こうした反応は、なにも宗教に限ったことではない。とかく思想観念ってやつは、それを否定しようものなら、自己存在の否定と直結し、感情を剥き出しにするものである。解釈とは、人間の主観的行為であり、そこに多様性が生じる。対して、普遍の真理とは、一神教なんぞで定義できるものなのか?アウグスティヌスは、キリストのみが真実の仲保人としているが...
無限が偉大に感じられるのは、人間の理解を超越しているからである。学問に熱中することによって無我の境地に達し、そこに自己の無存在が感じられることも、自己の理解を超えている。もし、多様性と普遍性が相反するものだとすれば、人間は神という無限の存在に永遠に近づくことはできまい...

1. 無知の告白
聖人ともなれば、神に告白する特権が得られるのかは知らん。自己を非難できる自己を求めて、神に祈るのもいい。罪は無知にあるとすれば、ソクラテス哲学に通ずる。だが、まだ知り得ないものを知るには、神に縋るしかないというのか?呼び求める神が心の内にあるというなら、心の内にないものをどうやって求めるというのか?そして、凡人は自己の無知を神のせいにできる。
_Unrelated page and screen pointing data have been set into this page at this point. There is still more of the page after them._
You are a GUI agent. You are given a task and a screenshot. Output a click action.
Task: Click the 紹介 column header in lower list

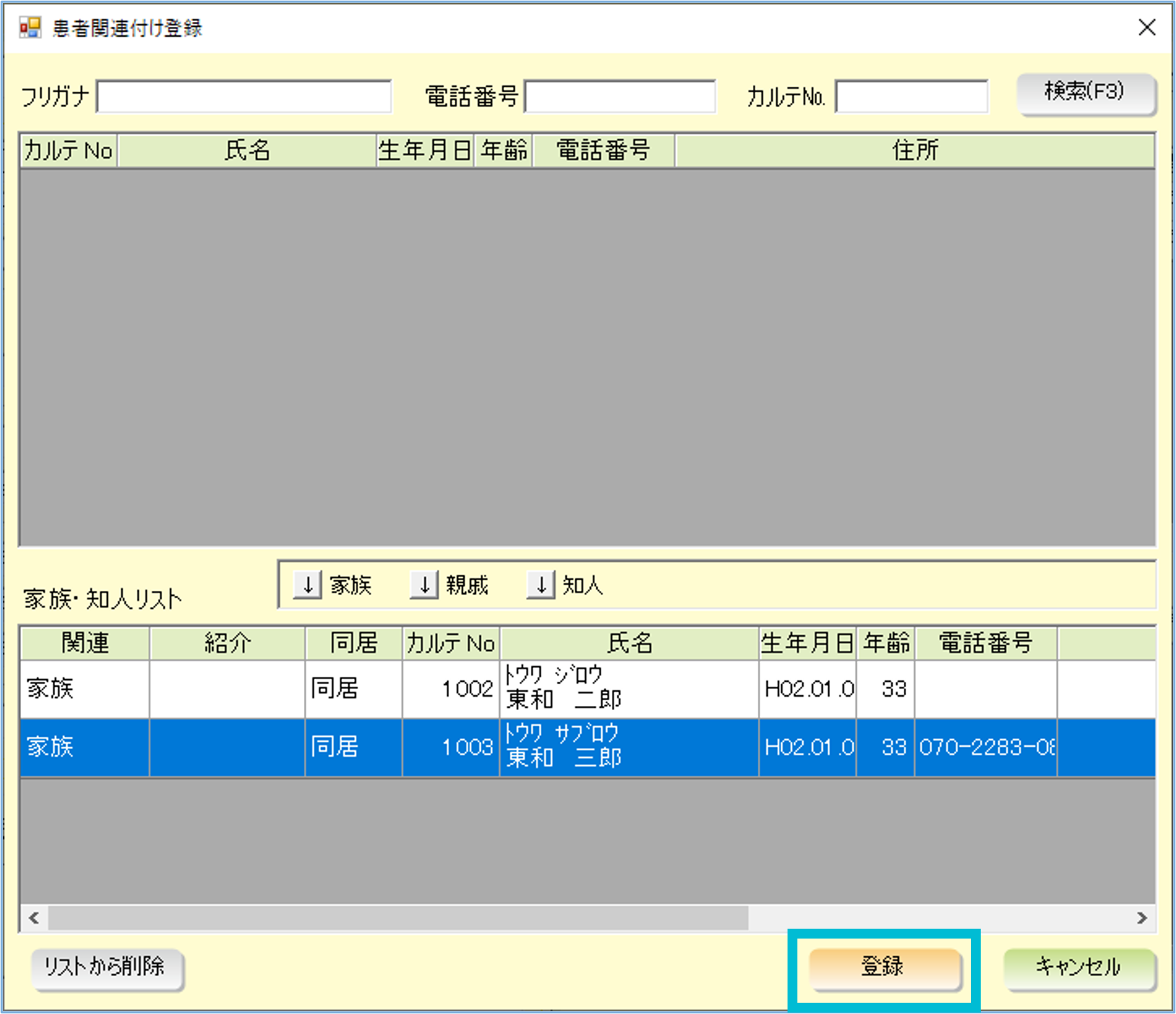227,643
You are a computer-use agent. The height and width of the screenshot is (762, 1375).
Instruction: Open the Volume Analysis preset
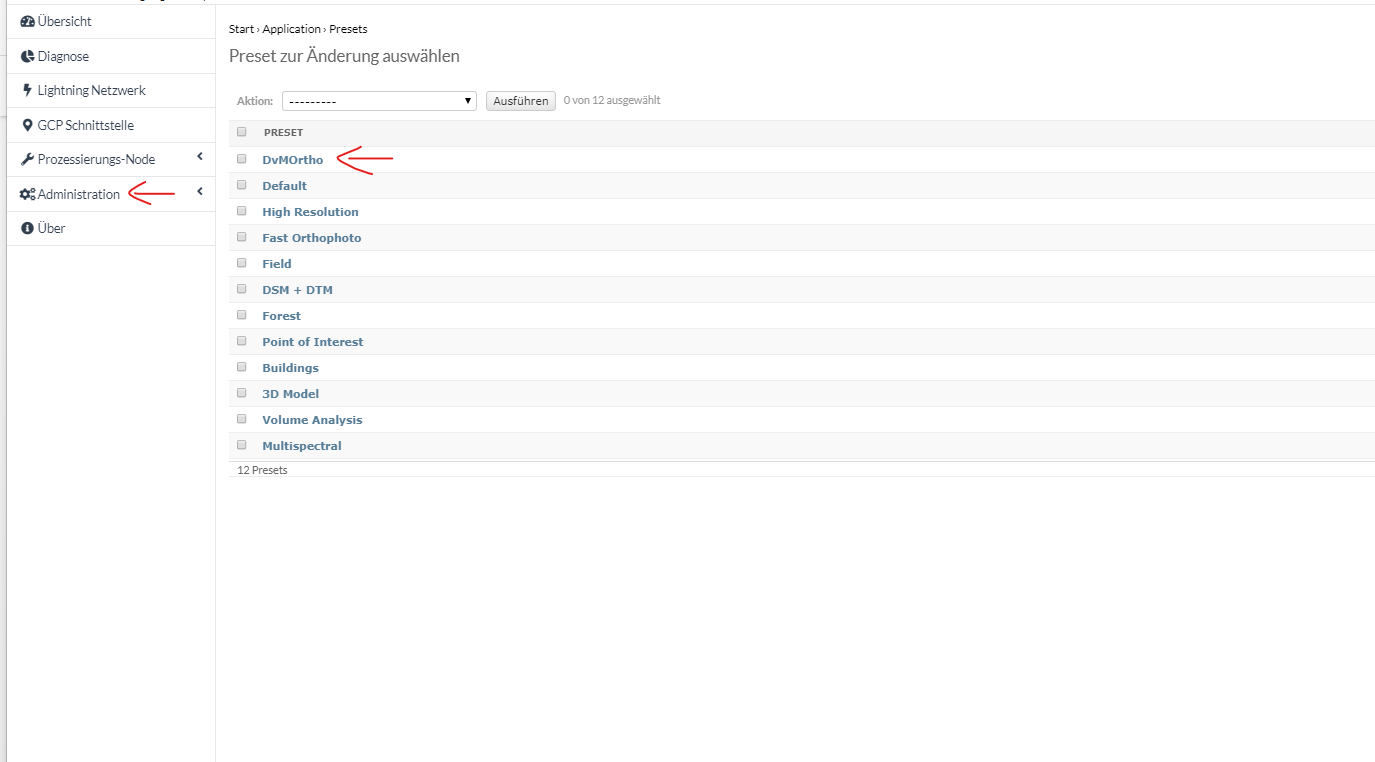pyautogui.click(x=312, y=420)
回心によってしか悟ることができないと知れば、ますます悪事を知り、ますます悪徳を知り、悪魔になろうとする。これは、必要悪の類いか?全能者が善しか創造しないというなら、悪もまた善を意識させるためにこしらえたとでもいうのか?
アウグスティヌスは、「悪は実体からではなく、意志の背反からおこる」としている。すべての悪の根源が人間の意志にあるとすれば、やはり人間は悪魔の意志を受け継いでいると言わねばなるまい。そんな強烈な意志に対抗して、人間の良心がどこまで揺るぎない意志を持ち続けられるだろうか。自分自身を欺瞞する以上に、神への冒涜があろうか。
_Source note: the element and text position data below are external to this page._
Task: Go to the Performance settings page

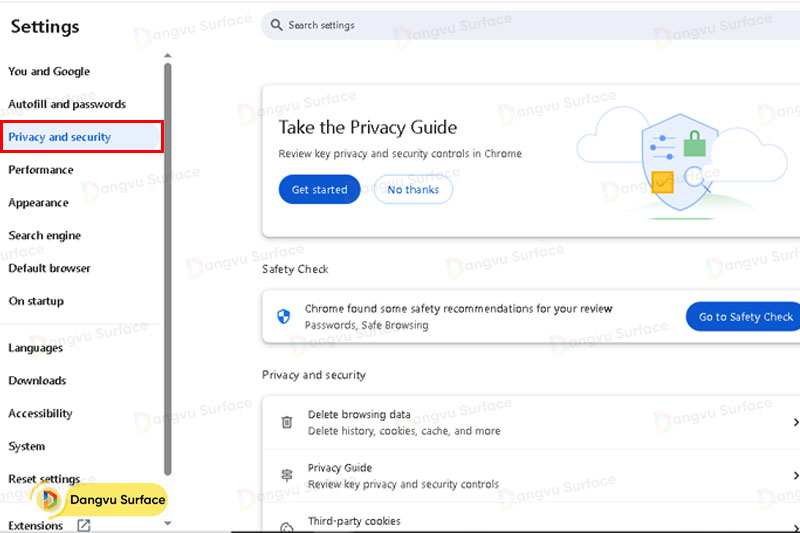Action: (41, 170)
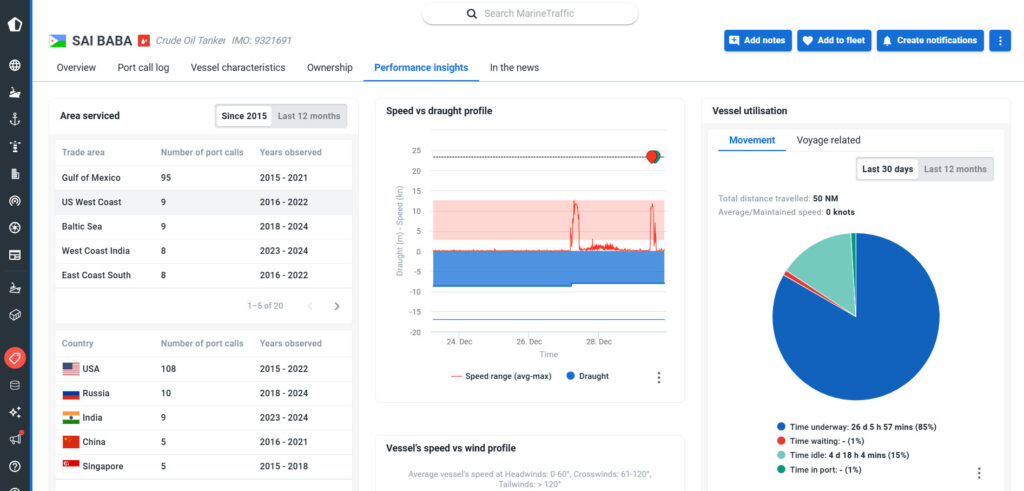1024x491 pixels.
Task: Switch Vessel utilisation to Last 12 months
Action: 955,169
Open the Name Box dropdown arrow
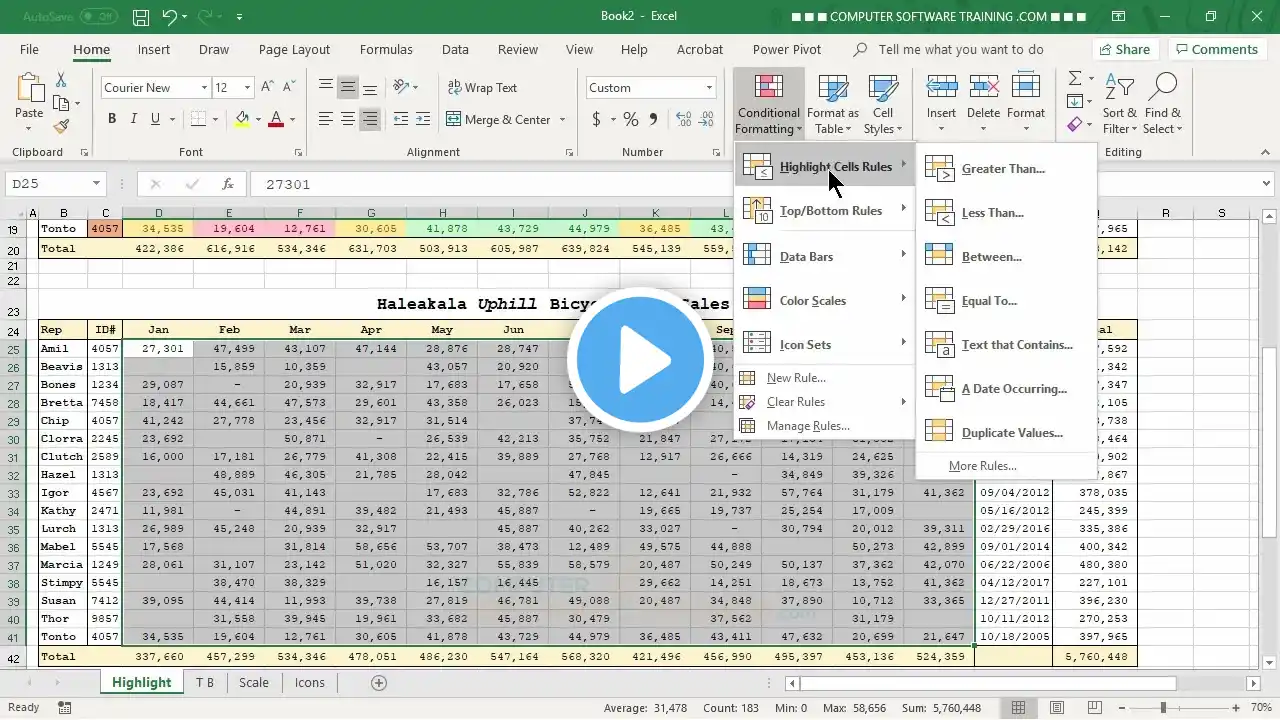1280x720 pixels. click(x=96, y=184)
... などと思い巡らしていると、神に告白するというより、告白することを神に命じられていると言うべきか。となると、告白という行為は、本当に能動的な態度であろうか?神に仕えるとは、聖書に仕えることなのか?人間は何かの奴隷になることを欲す。アリストテレスの唱えた「生まれつき奴隷説」は、人間そのものを語っていたのかもしれん...

2. 言葉の迷走
読書しない者は字が読めないに等しい... と言ったのは誰だったか。年に一冊も本を読まない者が肩書を持てる組織があると聞く。多忙という威厳をまとった言い訳こそ、怠惰の源泉。組織を堕落させ、ただ命じるがままに組織を存続させているということか。
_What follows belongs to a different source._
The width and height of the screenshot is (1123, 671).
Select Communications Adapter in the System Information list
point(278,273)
 然るべき時に然るべき言葉を発せないのは無知に等しい... と言ったのは誰だったか。しかしながら、人は黙するべき時にこそ言葉を発する。神が沈黙されているのは、然るべき時はまだ訪れていないというのか?
俗人は律法を必要とし、神の意志を具体的に記した聖書を必要とする。では、具体的な言葉を欲しているのは人間どもだけか?四足獣や鳥獣類はどうだろう?人間自身が言葉を編み出し、神の代弁者になろうとは畏れ多い。誤謬から多くの虚言が生まれるのは、神の言葉だけではない。人間社会そのものが虚言で渦巻いている。
「知性の欠乏は、とかく多言を弄する。」
虚言は、聞く者がいなければ自然に廃れるであろう。虚言が旺盛なのは、それを聞く者がわんさといるからであろう。扇動者がキャッチフレーズのような分かりやすい言葉を好むのも道理である。
人間は信仰と希望を頼みとしてやまない。神の言葉を欲するあまり、天体現象や自然現象に比喩的な解釈を求めてやまない。そして、数々の出来事を神格化してきた。人間社会には、神の名を語る人間どもの迷信が渦巻いている。
「みずから迷わされ、人を迷わし、みずから欺かれ、人を欺く。」

3. 見返りの原理
神からの見返りを求めなければ、道徳を行えないのであれば、理性も地に落ちたものである。才能に恵まれないくせに、運命に救われる者が多くいる一方で、才能に恵まれながらも、運命に泣かされる者が多くいる。そして、運命を自ら切り開こうとしない者ほど、運命の女神に寵愛されることを乞う。
人間ってやつは、一部の人々が不幸を被ることに対しては人を憎むが、みんなで一緒に不幸を被ることに対しては容認できるものらしい。道徳は理性のみで実践されるだけでなく、脂ぎった道徳というものがある。常に苦労した分の見返りを求め、見返りが保証されない限り面倒事を避ける。神がどんな見返りを求めて、十字架を背負われたというのか...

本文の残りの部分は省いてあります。